Avvia così le sue ricerche su Internet, giorno dopo giorno, dalla primavera alla fine dell’estate, finché la stagione è mite e può raggiungere quel luogo in bici; perché la ricerca documentale la fa a casa sul computer, ma quella più intima, sull’uomo, la fa lì, nel parco, interrogando la statua, cercando addirittura di abbozzare con lei un dialogo. Sa benissimo che oggettivamente il dialogo è impossibile ma proprio atteggiandosi ad indispettito per l’ostinato tacere della statua, può scherzare con se stesso, con la propria razionalità: “L’indiano sarà pure quella statua in fondo a Firenze, quello sguardo che non mi guarda, quell’espressione che non si concede. Però è anche una mano che non si stacca dopo che ci si è presentati”.

L’indagine documentale si rivela altrettanto ardua di quella personale, soprattutto all’inizio e alla fine. Perché quell’uomo ritratto in un parco fiorentino è un principe indiano, di un piccolo regno, Kolhapur. Poche righe su La Nazione del 1870 per ricordare che il tal giorno il principe S.A.R. il Rajah di Kolapore moriva nella Locanda della Pace dove aveva preso alloggio: “Queste e poche altre parole, prima della pietra. Prima di un monumento per una persona che a Firenze arriva e muore”. A poco a poco, però, quelle poche righe si moltiplicano grazie ad una scoperta davvero inaspettata: il diario del maragià.
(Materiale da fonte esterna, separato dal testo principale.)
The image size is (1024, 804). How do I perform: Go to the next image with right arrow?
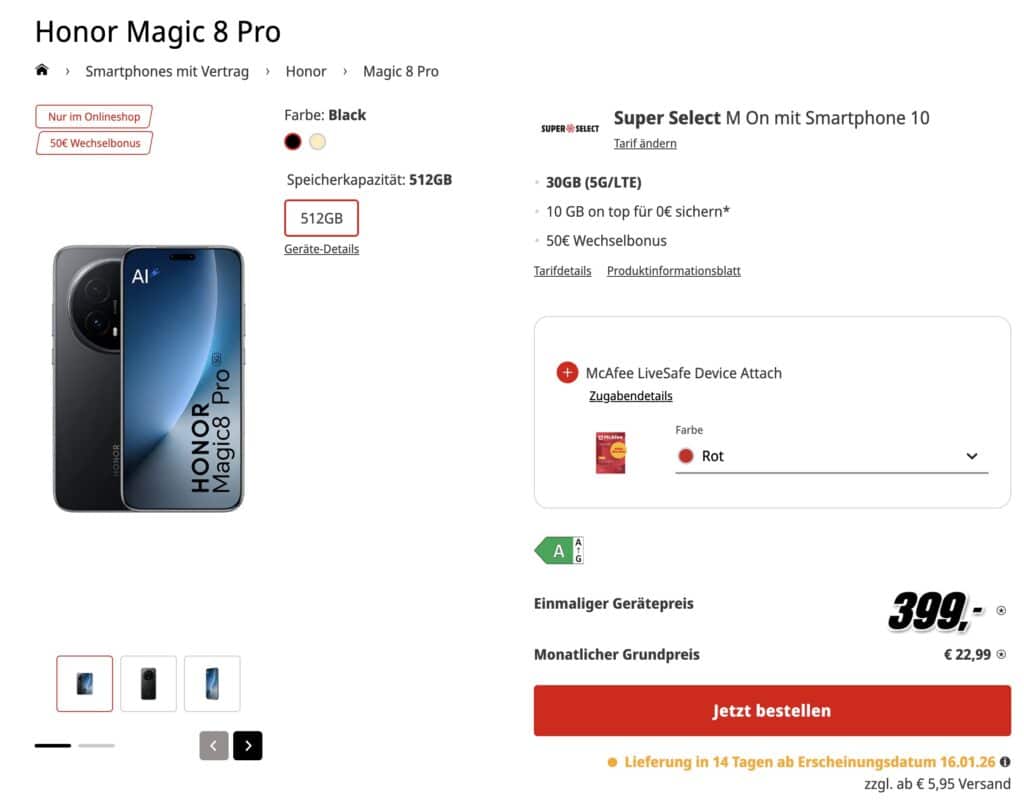[247, 746]
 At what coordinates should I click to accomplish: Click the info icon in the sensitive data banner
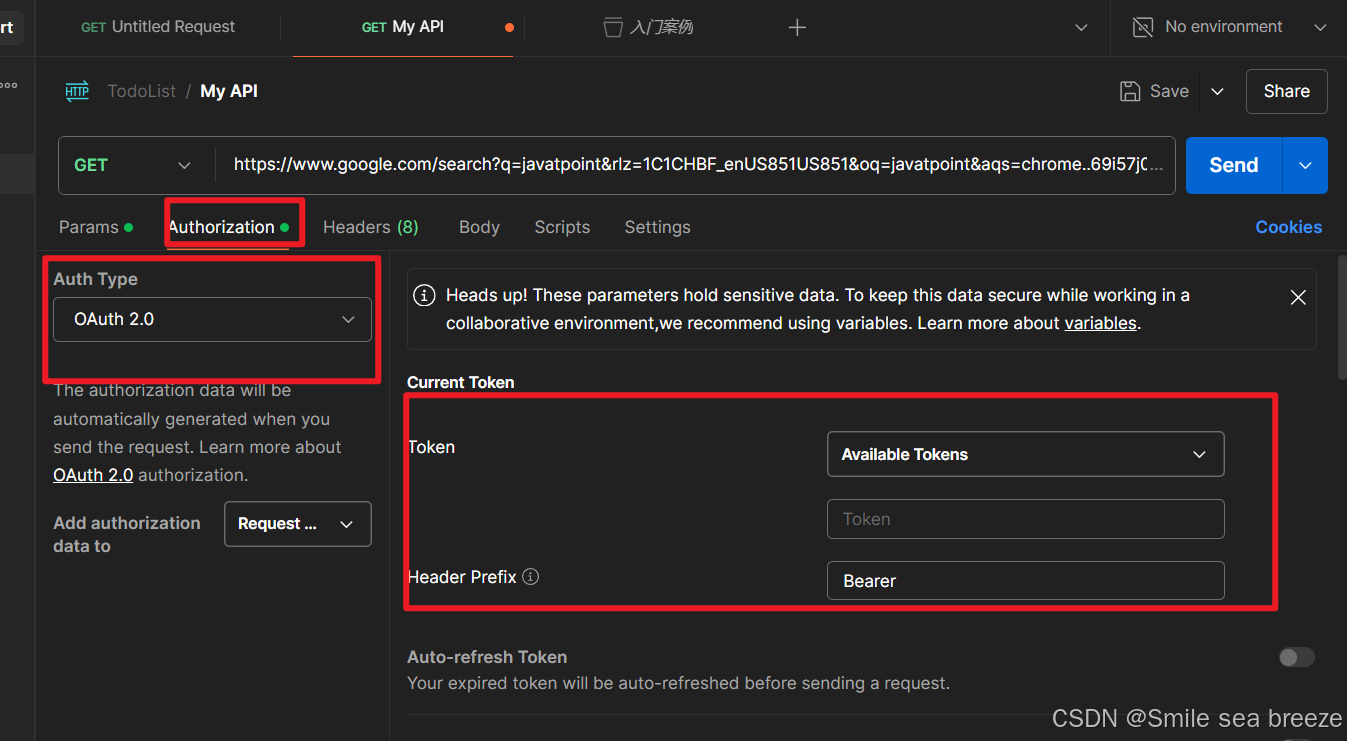point(423,295)
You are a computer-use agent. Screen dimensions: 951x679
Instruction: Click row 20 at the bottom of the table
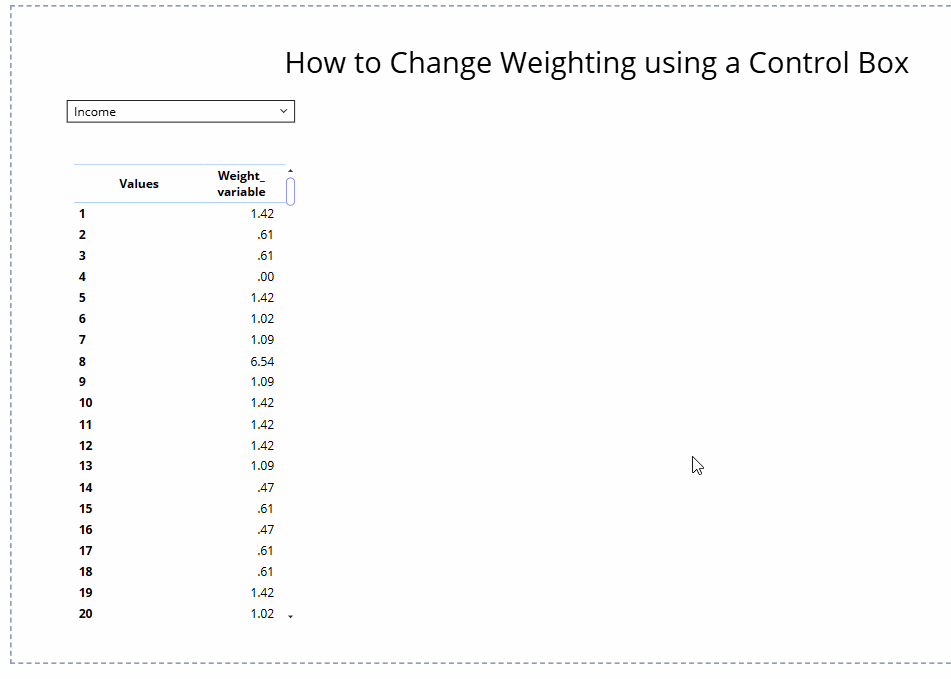click(x=85, y=613)
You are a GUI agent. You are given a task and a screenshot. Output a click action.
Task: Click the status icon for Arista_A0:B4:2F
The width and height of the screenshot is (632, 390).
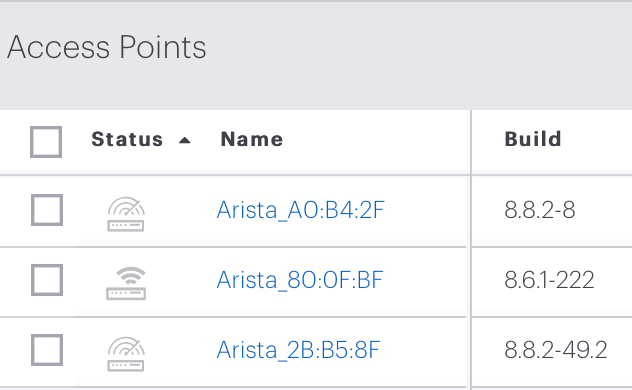pyautogui.click(x=126, y=214)
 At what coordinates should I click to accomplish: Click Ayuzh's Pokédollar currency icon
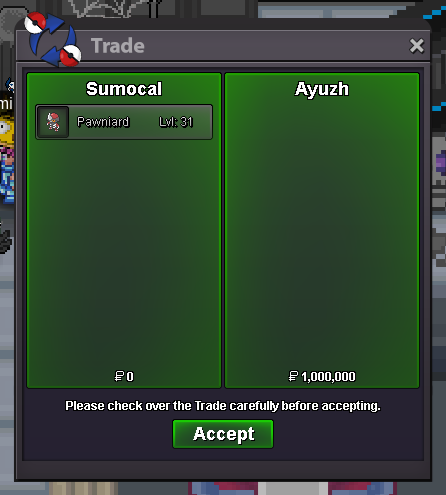[x=293, y=376]
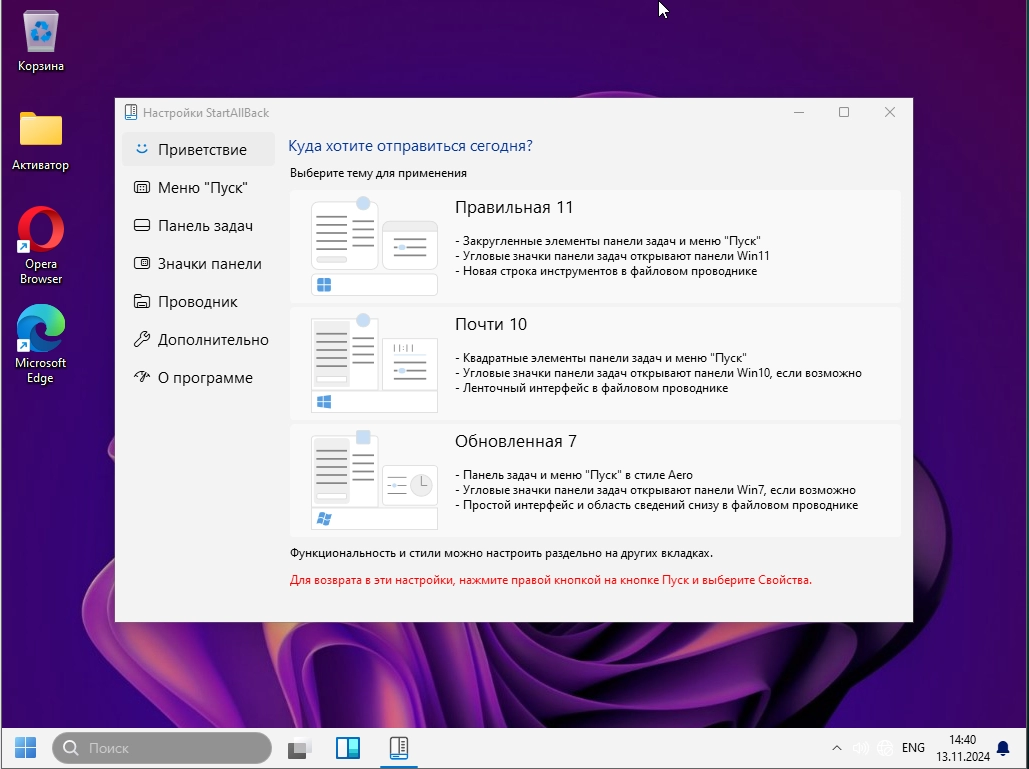Choose the Почти 10 theme option
This screenshot has height=769, width=1029.
pyautogui.click(x=595, y=363)
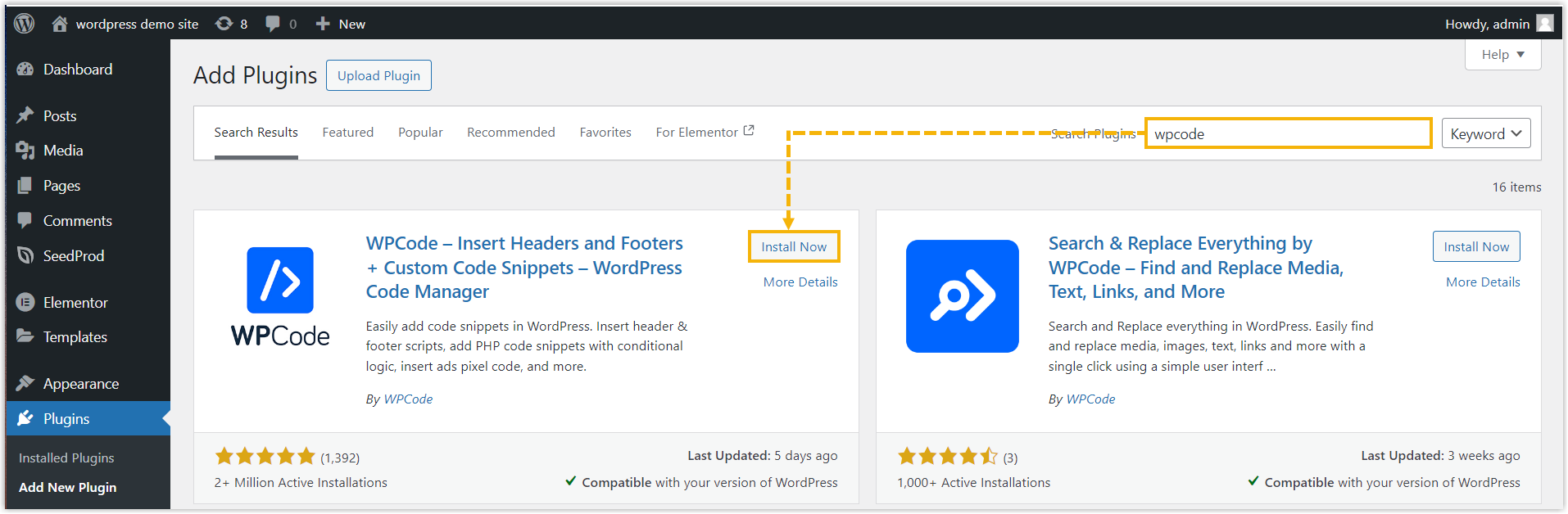Switch to the Popular tab
Viewport: 1568px width, 514px height.
click(420, 133)
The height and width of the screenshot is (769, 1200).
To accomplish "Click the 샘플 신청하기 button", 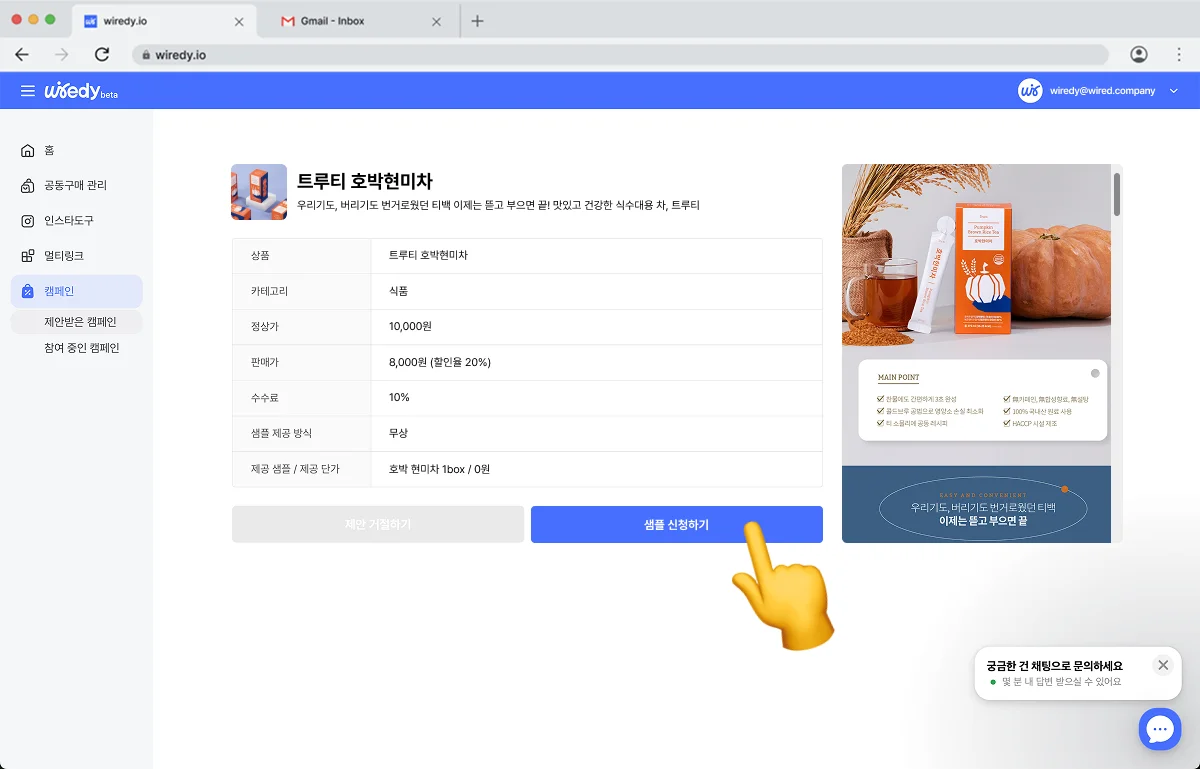I will pyautogui.click(x=677, y=524).
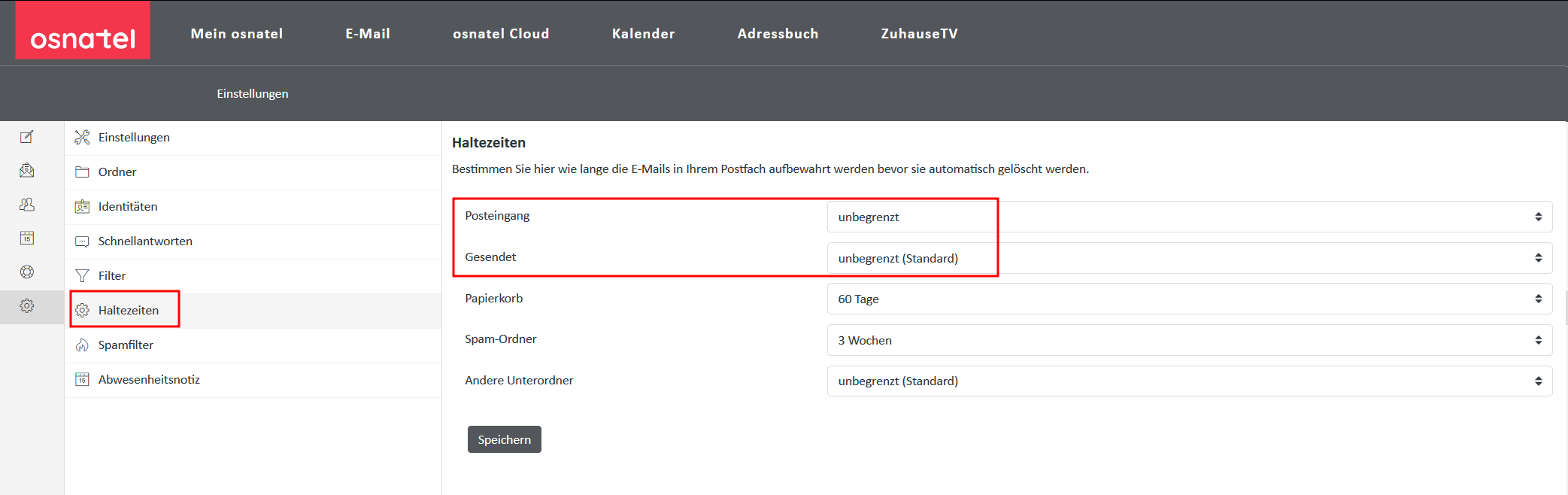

Un diario breve, superficiale, certo, ma schietto, autentico; il diario che un ragazzo di vent’anni, in viaggio per l’Europa per la prima volta, compie con il suo seguito, senza immaginare che non sarebbe mai più tornato in patria.

L’autore è intenerito da questa storia, dalla giovinezza del principe, dalla fugacità della sua apertura al mondo, e nel cercare di trattenerlo in una sorta di limbo letterario sospeso tra il passato, immutabile, ed il presente, ancora malleabile istante per istante, recupera tutte le informazioni possibili su di lui. Ogni dato rinvenuto dall’autore su quel personaggio così poco noto è il frutto prezioso di un numero enorme di documenti indagati, come un elisir distillato da un’immensa quantità di erbe: “Tracce di vita che galleggiano sulla grande Rete. Indizi in letargo nei fondi delle biblioteche (…) Relitti che tornano a galla dopo il naufragio della nave, poche cose nel mare che si è placato”. È come se, apprendendo il più possibile lui stesso della cultura indiana, restituisse a Rajaran quello che il giovane non ha potuto apprendere della cultura europea. Come se potesse compensarlo della perdita di stupore che la morte precoce gli ha imposto. E non è solo lui a compensarlo, almeno in minima parte, di tutto ciò che con la morte ha perduto. Lo fa anche la città di Firenze, nella persona del sindaco, Ubaldino Peruzzi, “uno di quei moderati che un tempo in Toscana crescevano come i campanili. Moderati sì, però, capaci di scompigliare le carte e di portarsi un pezzo di strada avanti rispetto ai puri e ai duri”.  A quel giovane che non tornerà mai più, vivo, nella sua terra, non ha voluto negare almeno quel viaggio verso un’altra terra ignota, alla quale, per la cultura indiana, si può approdare solo arrivando dalle acque di un fiume, cenere di una pira abbandonata alla corrente. Così, dopo intima riflessione, “decide a prescindere da moralisti e ben pensanti, consentendo che a Firenze si faccia ciò che non si è fatto mai: un funerale induista in terra cristiana, l’Arno come il Gange” e i Fiorentini, quella notte, hanno sfidato il gelo e il sonno per salutare il giovane principe.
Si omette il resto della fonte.